Recently Associate Artistic Director Tyler Dobrowsky posed several questions to resident actor Charlie Thurston, who will be playing the pop musician at the heart of Lauren Yee’s new play, The Song of Summer, onstage this spring at Trinity Rep.
Tyler Dobrowsky: What makes you excited about this project?
Charlie Thurston: So many things! Not only will this be the first time I work with the effortlessly cool Taibi Magar [Brown/Trinity Rep ’14] who has been pretty busy, you know, winning Obies… Not only is the cast incredible — I mean Joe “the hunk” Wilson, Annie “the fierce” Scurria, and Tina “I’ve heard so much about how charming and talented you are for years” Chilip. Not only is Lauren Yee one of the most dynamic young playwrights out there whose electric dialogue might literally blow up the theater (Okay, not literally, but it’s very snappy)… BUT I get to play a rock star again. What more could a fellow ask for?

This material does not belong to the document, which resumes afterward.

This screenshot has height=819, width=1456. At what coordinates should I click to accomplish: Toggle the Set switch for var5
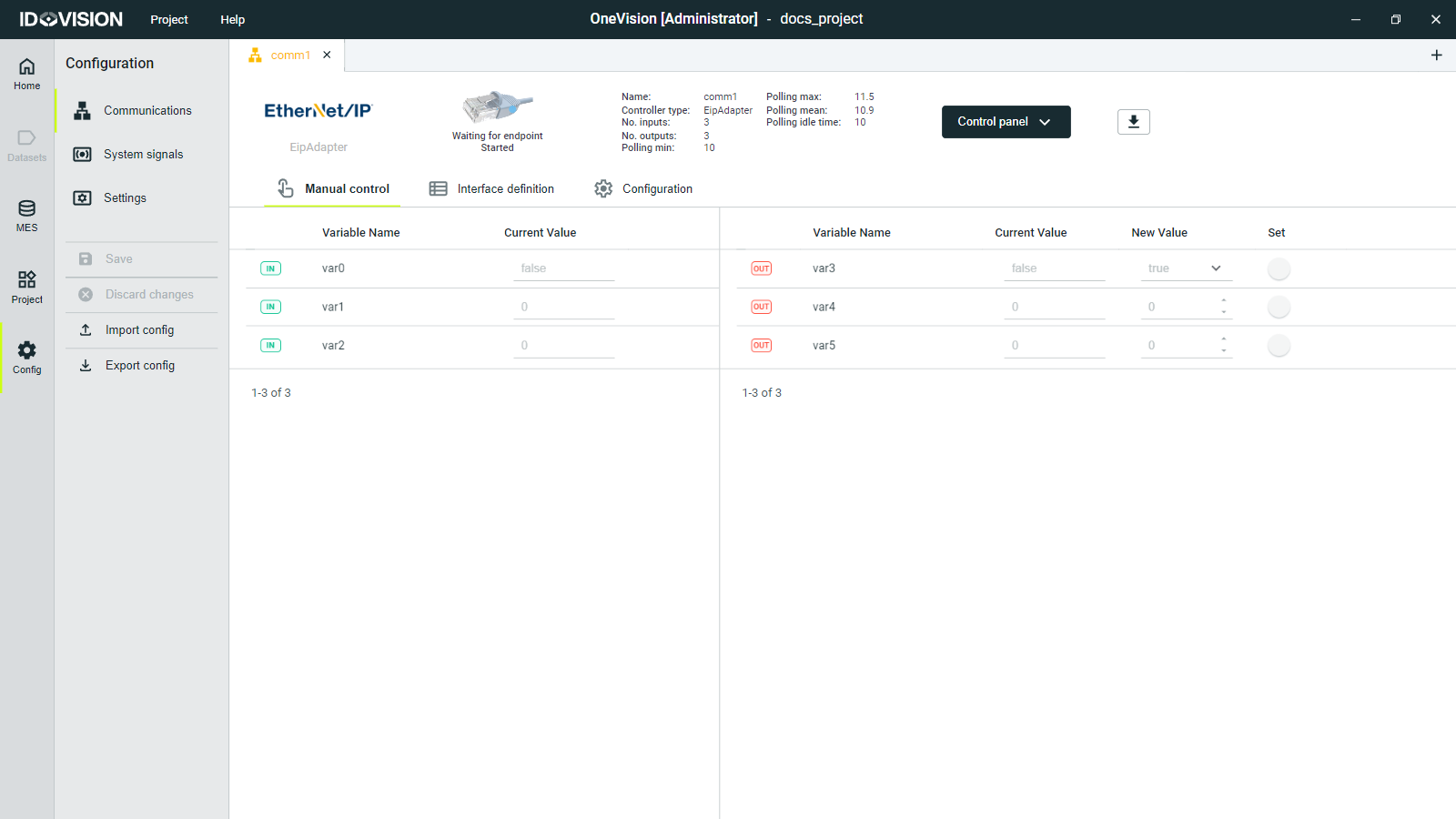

TD: Do you like working on new plays? What other new plays have you worked on in your career? Is it a different kind of process than a play that’s already been produced?
CT: I’m a big fan of the new play process. This is not necessarily true for all actors, because working on a new play creates additional challenges. The most obvious being that the play continues to change right up to opening. Getting ten pages of new dialogue the day of a preview can make even the strongest guts a bit nauseous. So you have to be a bit more flexible. I dig it because it means I get to be a part of generating something completely new and fresh and responsive to the present moment in history. And while it’s nice to work on the great works of Shakespeare, and Dickens, and Chekhov, those old dudes are long dead and buried. For this show, I got to see one of the rising stars of the American theater, Lauren Yee, work in real time. And she is no joke, people. She is wicked smart and watching her make substantial rewrites in a matter of hours… I’ve truly never seen anything like it. Here at Trinity Rep, the new plays I’ve worked on are Social Creatures, Melancholy Play, The Completely Fictional — Utterly True — Final Strange Tale of Edgar Allan Poe, and, most recently, Faithful Cheaters, by our resident playwright, Deborah Salem-Smith.
TD: You were so wonderful in Beowulf: A Thousand Years of Baggage a few years ago, and now you’re playing another rock and roll guy. Do you enjoy playing those kinds of characters? Are you naturally drawn to those kinds of characters? What kind of characters do you enjoy playing?
CT: I didn’t know I liked playing rock stars before Beowulf, but it turns out I do! Beowulf, because Curt Columbus’ production really embraced the aesthetic of a live rock show, I studied the physicality of some of the great rock stars in history, Mick Jagger, David Bowie, Freddie Mercury, Sid Vicious, to name a few. You know when you’re a little kid and you are listening to one of your favorite songs and just let loose physically, totally let your freak flag fly? Well, I got paid to do that. This one will be a bit different as I won’t be doing as much rocking out. With this one, I’ll get to dive more deeply into the psychological effects of fame. So like when Britney shaved all her hair off, or when Justin Bieber was seen crying at Disney World, that kind of thing. In this country we are totally obsessed with famous people. So it’s a worthy subject to explore. How it affects their sense of self, their loved ones, and also, why are they famous? What is the root cause or source? As far as characters I like plying, I’m all about variety. Getting to play all different kinds of roles makes my job the most challenging and fun.
TD: This play is about a musician who writes the “song of the summer.” Do you have some favorite songs of the summer?
CT: I’m not sure if these came out in the summer, but they were definitely huge hits that were practically on repeat on the radio: “Uptown Funk” by Bruno Mars… so good! And this one is a bit less iconic: “Somebody That I Used to Know” by Gotye. I swear to you that in a couple month period, I heard that song 100 times on the radio. And I still like it.